Later that day, the president traveled for related events in New Hampshire and Massachusetts, the home states of Republican Sen. Judd Gregg and Democratic Sen. Edward M. Kennedy, respectively, two other lawmakers intimately involved in crafting the law. He followed up his whirlwind education caravan with a Jan. 9 rally in Washington.

The legislative process is done, the president said at Hamilton High, where a huge banner proclaiming "No Child Left Behind" on a fake chalkboard served as the backdrop. "And now it's up to you, the local citizens of our great land ... to stand up and demand high standards, and to demand that no child—not one single child in America—is left behind."

The law features new accountability provisions that were the centerpiece of the plan Mr. Bush proposed just after taking office a year ago.

The wide-ranging law authorizes about $26.5 billion in federal aid to schools.
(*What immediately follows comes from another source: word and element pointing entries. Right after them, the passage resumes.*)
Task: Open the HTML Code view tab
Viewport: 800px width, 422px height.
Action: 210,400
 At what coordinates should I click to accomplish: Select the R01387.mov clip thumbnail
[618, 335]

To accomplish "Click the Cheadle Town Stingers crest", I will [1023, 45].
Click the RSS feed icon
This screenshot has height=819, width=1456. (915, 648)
It places new pressure on states and districts to improve student achievement and close academic gaps between students of different racial, ethinc, and economic backgrounds. It also requires testing in mathematics and reading each year in grades 3-8.

The 9,200-student Hamilton City School District conducted lotteries to determine who would attend the event.
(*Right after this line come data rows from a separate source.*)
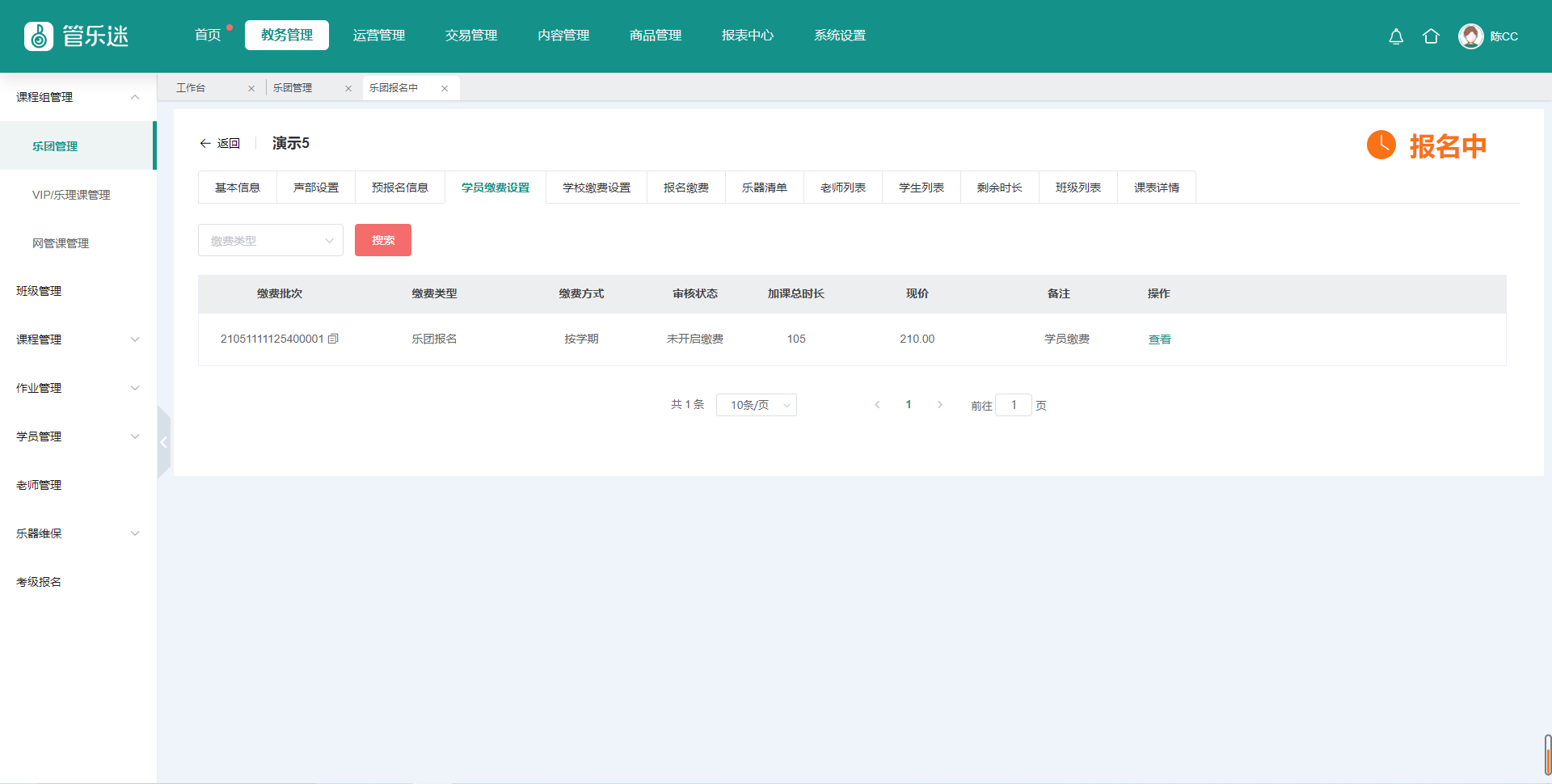
Task: Collapse the sidebar with arrow handle
Action: 163,442
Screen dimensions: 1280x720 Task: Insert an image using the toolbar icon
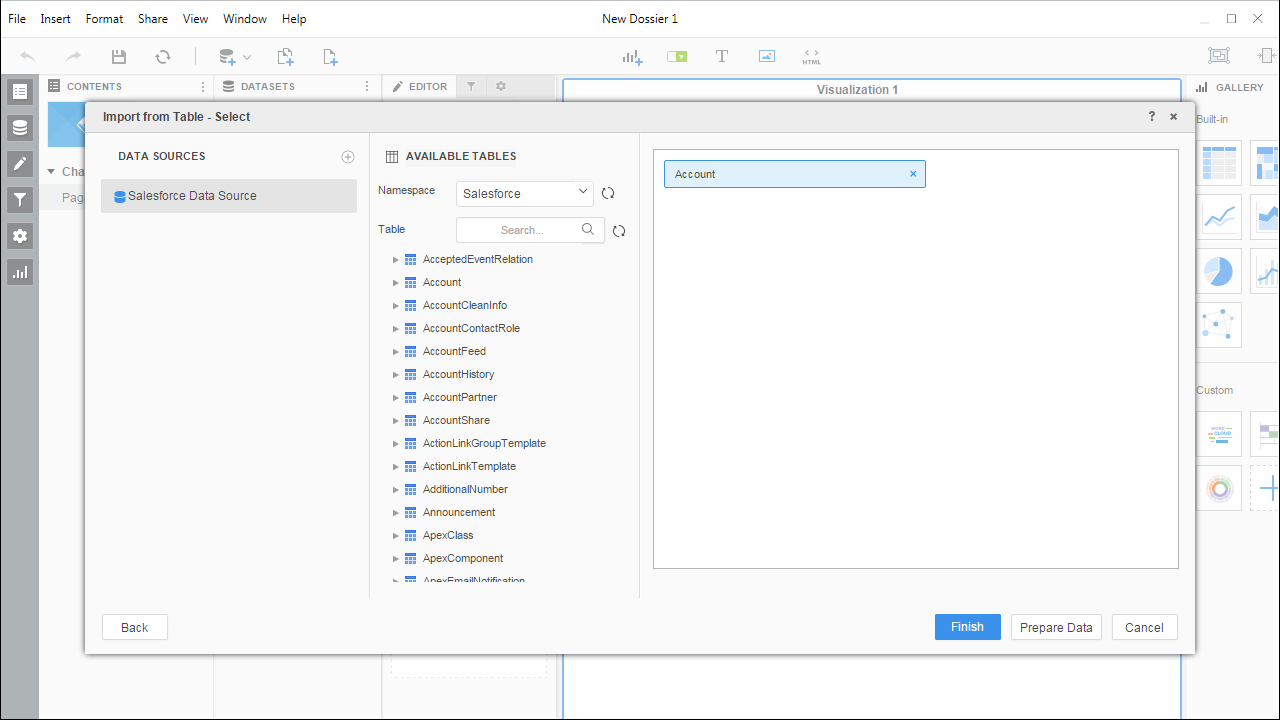(766, 56)
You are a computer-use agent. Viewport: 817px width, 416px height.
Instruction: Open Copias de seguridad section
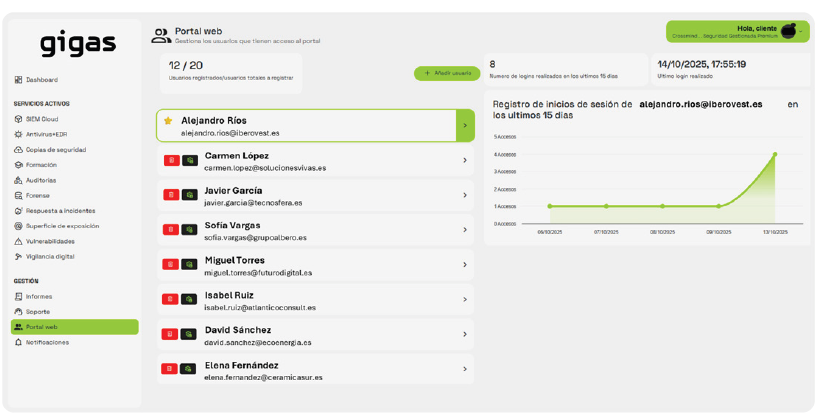pyautogui.click(x=55, y=150)
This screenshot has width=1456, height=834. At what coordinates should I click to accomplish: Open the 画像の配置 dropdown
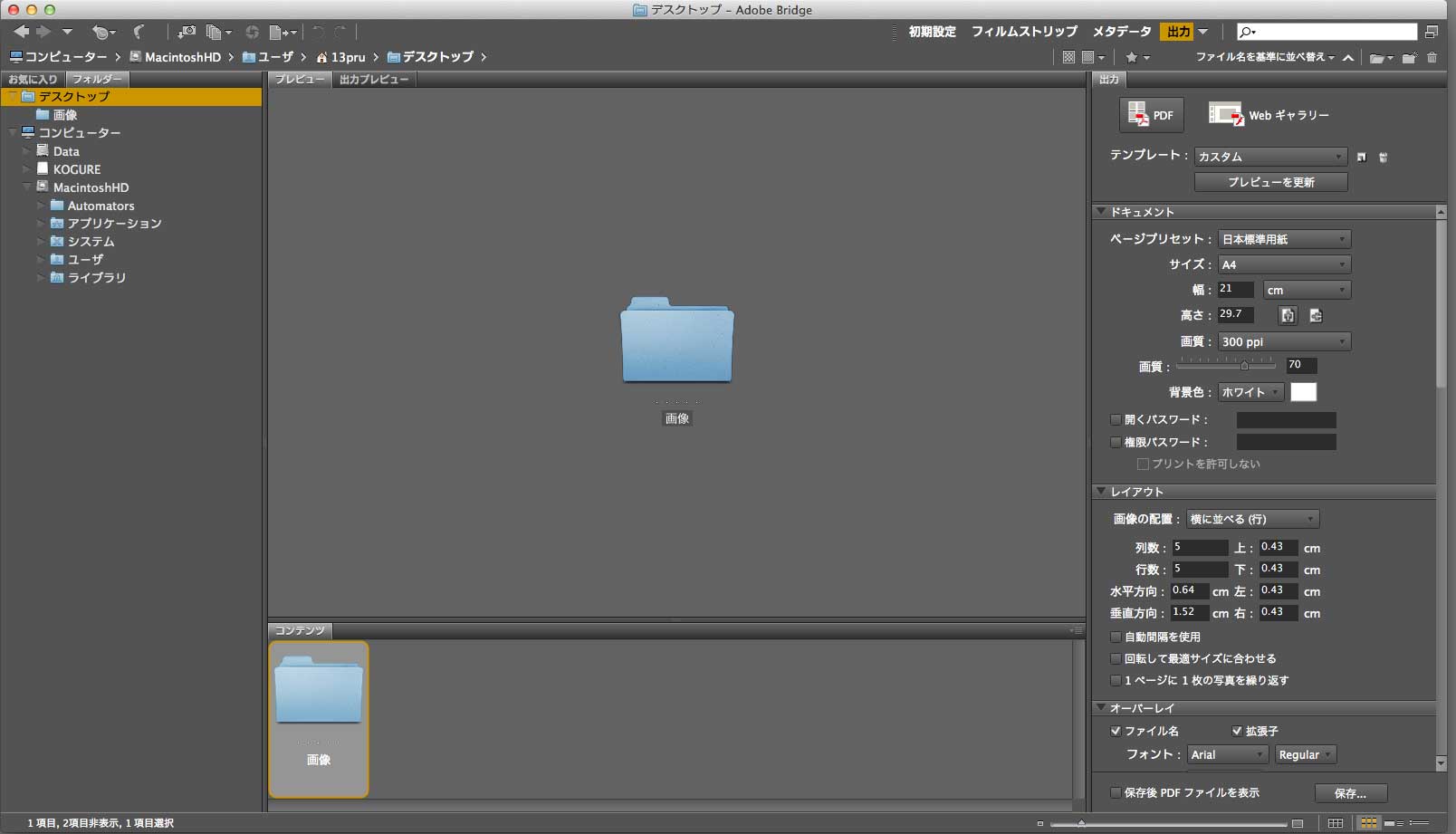1252,519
Hamilton has rarely seen the likes of a president. The last to visit the city was Harry S. Truman half a century ago.

Karen Blount, who teaches sophomore English at the high school, said she was not familiar with the details of the new law, but was especially pleased to hear Mr. Bush say it would offer more flexibility for districts in spending federal aid.
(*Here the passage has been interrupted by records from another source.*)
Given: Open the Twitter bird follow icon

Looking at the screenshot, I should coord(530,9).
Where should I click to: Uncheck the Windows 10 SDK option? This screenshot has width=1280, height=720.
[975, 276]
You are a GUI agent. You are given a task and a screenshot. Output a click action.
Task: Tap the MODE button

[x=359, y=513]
"I liked the fact that he kept emphasizing ... that there's a lot of local control, because I think that is essential," she said.

Not everyone was as upbeat about the new federal policy.

"I don't know if I agree with everything in the bill," said Cynthia A. Crane, a professor of English at the University of Cincinnati who attended public schools in Hamilton. "I think throwing money at schools and testing aren't the answer."

Matter of Trust

Mr. Miller, the Hamilton High principal, said he wasn't worried about the burden the new rules might impose.

"We feel that we have done a lot of things that [President Bush] outlined in the bill," he said. "We've had standards, we have accountability measures, and increase those standards every year."

Holding the main event at Hamilton High was in some respects a curious decision because the expanded testing—a cornerstone of the Bush plan—would apply to earlier grades, not high school. And the flagship ESEA program, Title I, which provides money to help educate economically disadvantaged students, does not reach the school. However, Title I aid goes to many other schools in the district.

Hamilton High does receive some funds under a couple of other ESEA programs. About 45 percent of students districtwide participate in the free- and reduced-price lunch program.

But last week, the arcana of federal programs would not have dimmed the enthusiasm of the crowd assembled to see the president, whose popularity has soared since the terrorist attacks in September. Mr. Bush carried Rep. Boehner's district by almost 2-1 over Vice President Al Gore in the 2000 presidential election.

Even with frigid temperatures and snow on the ground, visitors began lining up to enter the school hours before the event. Many others who couldn't get tickets hung around outside to get a glimpse of Mr. Bush as he made his way from the chopper to the school.

Kevin Lloyd, a senior and an honor society student at Hamilton High School, was among the luckiest of the guests: He was onstage with President Bush.

"I was within 20 feet of the most powerful man in the world," he said. "I think that's pretty good."

Asked about the new law that drew Mr. Bush to his school, he added: "All I know is it's a huge education bill, twenty- six-point-something billion dollars, and it's supposed to revolutionize education. It's supposed to be great."

Asked if he believed, as Mr. Bush declared, that the law will ensure that no child will be left behind, he said, "Honestly, I don't know. I guess I'll trust him."